TASK — Rewrite all of the rows below with "accomplish" changed to "achieve" and nothing else altered.

+--

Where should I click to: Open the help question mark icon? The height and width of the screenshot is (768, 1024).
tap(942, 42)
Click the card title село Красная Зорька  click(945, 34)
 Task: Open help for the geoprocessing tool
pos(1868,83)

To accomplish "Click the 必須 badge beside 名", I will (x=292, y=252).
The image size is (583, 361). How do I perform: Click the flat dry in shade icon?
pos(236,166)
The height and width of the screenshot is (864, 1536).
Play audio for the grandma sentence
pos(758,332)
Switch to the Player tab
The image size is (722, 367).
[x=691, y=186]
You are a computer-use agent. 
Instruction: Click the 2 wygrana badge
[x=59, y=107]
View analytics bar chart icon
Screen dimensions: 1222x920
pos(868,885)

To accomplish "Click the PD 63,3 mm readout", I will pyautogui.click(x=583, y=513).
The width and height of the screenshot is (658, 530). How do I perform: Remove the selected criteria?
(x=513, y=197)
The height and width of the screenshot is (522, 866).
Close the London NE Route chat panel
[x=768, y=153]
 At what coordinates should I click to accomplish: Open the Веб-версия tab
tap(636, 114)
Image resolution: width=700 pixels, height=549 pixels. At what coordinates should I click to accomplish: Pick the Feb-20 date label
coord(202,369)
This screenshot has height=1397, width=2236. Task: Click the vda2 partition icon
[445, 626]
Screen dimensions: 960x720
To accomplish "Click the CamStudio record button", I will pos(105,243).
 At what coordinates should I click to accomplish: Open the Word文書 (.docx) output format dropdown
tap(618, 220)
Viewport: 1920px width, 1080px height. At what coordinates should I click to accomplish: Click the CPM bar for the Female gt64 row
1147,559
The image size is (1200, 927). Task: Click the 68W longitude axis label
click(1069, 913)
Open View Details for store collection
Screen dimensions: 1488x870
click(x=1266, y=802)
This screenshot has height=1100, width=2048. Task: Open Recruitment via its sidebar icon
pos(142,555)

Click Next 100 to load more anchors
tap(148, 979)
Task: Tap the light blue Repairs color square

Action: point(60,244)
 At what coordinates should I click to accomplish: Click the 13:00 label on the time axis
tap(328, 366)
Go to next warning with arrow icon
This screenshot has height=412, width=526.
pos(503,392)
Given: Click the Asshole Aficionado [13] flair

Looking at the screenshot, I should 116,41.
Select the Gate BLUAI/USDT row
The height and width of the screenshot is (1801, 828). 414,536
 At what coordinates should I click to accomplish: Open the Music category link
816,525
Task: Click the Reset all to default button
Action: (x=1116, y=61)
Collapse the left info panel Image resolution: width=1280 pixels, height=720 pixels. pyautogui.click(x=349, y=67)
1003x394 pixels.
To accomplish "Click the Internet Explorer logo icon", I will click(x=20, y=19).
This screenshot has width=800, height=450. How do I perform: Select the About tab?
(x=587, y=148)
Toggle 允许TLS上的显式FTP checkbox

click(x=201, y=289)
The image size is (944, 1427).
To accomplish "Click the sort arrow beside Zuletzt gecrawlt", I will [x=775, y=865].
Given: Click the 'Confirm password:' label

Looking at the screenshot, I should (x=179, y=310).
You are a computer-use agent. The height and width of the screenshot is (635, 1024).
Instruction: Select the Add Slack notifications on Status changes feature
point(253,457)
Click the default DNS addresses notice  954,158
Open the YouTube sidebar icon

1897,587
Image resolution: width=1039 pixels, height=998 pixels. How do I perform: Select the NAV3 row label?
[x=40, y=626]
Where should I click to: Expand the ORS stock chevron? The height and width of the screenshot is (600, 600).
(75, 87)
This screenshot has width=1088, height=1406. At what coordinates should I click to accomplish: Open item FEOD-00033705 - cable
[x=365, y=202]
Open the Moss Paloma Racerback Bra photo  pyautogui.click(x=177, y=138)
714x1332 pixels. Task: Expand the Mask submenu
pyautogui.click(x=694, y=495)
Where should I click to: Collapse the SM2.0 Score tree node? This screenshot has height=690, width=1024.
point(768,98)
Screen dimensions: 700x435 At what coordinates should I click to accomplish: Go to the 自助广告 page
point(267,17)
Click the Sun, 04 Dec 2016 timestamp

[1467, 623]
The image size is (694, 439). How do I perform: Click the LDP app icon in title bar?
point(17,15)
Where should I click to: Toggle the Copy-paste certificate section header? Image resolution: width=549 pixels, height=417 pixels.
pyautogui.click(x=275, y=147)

+--

FINAL RESULT —
Where should I click to: Open the help question mark icon? The height and width of the screenshot is (768, 1024).
tap(942, 42)
Click the card title село Красная Зорька  click(945, 34)
 Task: Open help for the geoprocessing tool
pos(1868,83)

To achieve "Click the 必須 badge beside 名", I will (x=292, y=252).
The image size is (583, 361). How do I perform: Click the flat dry in shade icon?
pos(236,166)
The height and width of the screenshot is (864, 1536).
Play audio for the grandma sentence
pos(758,332)
Switch to the Player tab
The image size is (722, 367).
[x=691, y=186]
You are a computer-use agent. 
Instruction: Click the 2 wygrana badge
[x=59, y=107]
View analytics bar chart icon
Screen dimensions: 1222x920
pos(868,885)

To achieve "Click the PD 63,3 mm readout", I will pyautogui.click(x=583, y=513).
The width and height of the screenshot is (658, 530). How do I perform: Remove the selected criteria?
(x=513, y=197)
The height and width of the screenshot is (522, 866).
Close the London NE Route chat panel
[x=768, y=153]
 At what coordinates should I click to achieve: Open the Веб-версия tab
tap(636, 114)
Image resolution: width=700 pixels, height=549 pixels. At what coordinates should I click to achieve: Pick the Feb-20 date label
coord(202,369)
This screenshot has height=1397, width=2236. Task: Click the vda2 partition icon
[445, 626]
Screen dimensions: 960x720
To achieve "Click the CamStudio record button", I will pos(105,243).
 At what coordinates should I click to achieve: Open the Word文書 (.docx) output format dropdown
tap(618, 220)
Viewport: 1920px width, 1080px height. At what coordinates should I click to achieve: Click the CPM bar for the Female gt64 row
1147,559
The image size is (1200, 927). Task: Click the 68W longitude axis label
click(1069, 913)
Open View Details for store collection
Screen dimensions: 1488x870
click(x=1266, y=802)
This screenshot has height=1100, width=2048. Task: Open Recruitment via its sidebar icon
pos(142,555)

Click Next 100 to load more anchors
tap(148, 979)
Task: Tap the light blue Repairs color square

Action: point(60,244)
 At what coordinates should I click to achieve: Click the 13:00 label on the time axis
tap(328, 366)
Go to next warning with arrow icon
This screenshot has height=412, width=526.
pos(503,392)
Given: Click the Asshole Aficionado [13] flair

Looking at the screenshot, I should 116,41.
Select the Gate BLUAI/USDT row
The height and width of the screenshot is (1801, 828). 414,536
 At what coordinates should I click to achieve: Open the Music category link
816,525
Task: Click the Reset all to default button
Action: (x=1116, y=61)
Collapse the left info panel Image resolution: width=1280 pixels, height=720 pixels. pyautogui.click(x=349, y=67)
1003x394 pixels.
To achieve "Click the Internet Explorer logo icon", I will click(x=20, y=19).
This screenshot has width=800, height=450. How do I perform: Select the About tab?
(x=587, y=148)
Toggle 允许TLS上的显式FTP checkbox

click(x=201, y=289)
The image size is (944, 1427).
To achieve "Click the sort arrow beside Zuletzt gecrawlt", I will [x=775, y=865].
Given: Click the 'Confirm password:' label

Looking at the screenshot, I should (x=179, y=310).
You are a computer-use agent. The height and width of the screenshot is (635, 1024).
Instruction: Select the Add Slack notifications on Status changes feature
point(253,457)
Click the default DNS addresses notice  954,158
Open the YouTube sidebar icon

1897,587
Image resolution: width=1039 pixels, height=998 pixels. How do I perform: Select the NAV3 row label?
[x=40, y=626]
Where should I click to: Expand the ORS stock chevron? The height and width of the screenshot is (600, 600).
(75, 87)
This screenshot has width=1088, height=1406. At what coordinates should I click to achieve: Open item FEOD-00033705 - cable
[x=365, y=202]
Open the Moss Paloma Racerback Bra photo  pyautogui.click(x=177, y=138)
714x1332 pixels. Task: Expand the Mask submenu
pyautogui.click(x=694, y=495)
Where should I click to: Collapse the SM2.0 Score tree node? This screenshot has height=690, width=1024.
point(768,98)
Screen dimensions: 700x435 At what coordinates should I click to achieve: Go to the 自助广告 page
point(267,17)
Click the Sun, 04 Dec 2016 timestamp

[1467, 623]
The image size is (694, 439). How do I perform: Click the LDP app icon in title bar?
point(17,15)
Where should I click to: Toggle the Copy-paste certificate section header? Image resolution: width=549 pixels, height=417 pixels.
pyautogui.click(x=275, y=147)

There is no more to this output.